A ilutração é da Istoé. A escolha é do editor do blog.
- Ex-reitor da Ufrgs, RS. Professor de Ciência Política, é criador e diretor do site www.mundodapolitica.com
“... vou além ao afirmar que o Brasil, por sua cultura e
estrutura política, não está preparado para administrar uma crise dessas
proporções”
Francisco Ferraz (Estado, 7/9/2015)
A crise, na época do artigo citado em epígrafe, não era tão grave ainda como veio a se tornar. Às dificuldades econômicas vieram se agregar outras de natureza política e
moral: a agressividade não resolvida da campanha eleitoral, o impacto desmoralizante das revelações de corrupção da Lava Jato e uma grave divergência sobre valores culturais e sociais. Esses componentes geraram uma Crise sistêmica, salientada neste artigo pelo uso da letra maiúscula.

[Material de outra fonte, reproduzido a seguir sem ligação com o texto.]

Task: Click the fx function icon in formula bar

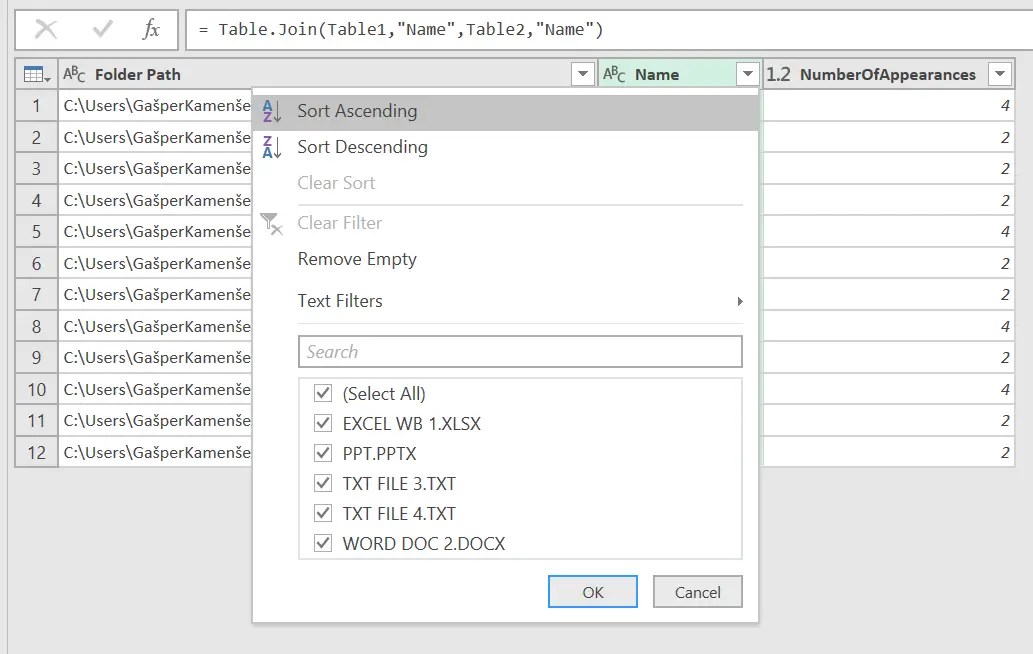Action: tap(152, 29)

Passadas duas eleições presidenciais, duas congressuais, um impeachment e uma investigação implacável – que desvelou uma corrupção em escala nacional por mais de uma década, com valores até então inimagináveis –, a crise tornou-se a Crise sistêmica por seu inevitável poder de contaminação das relações políticas, sociais e morais. Não era apenas mais uma crise econômica.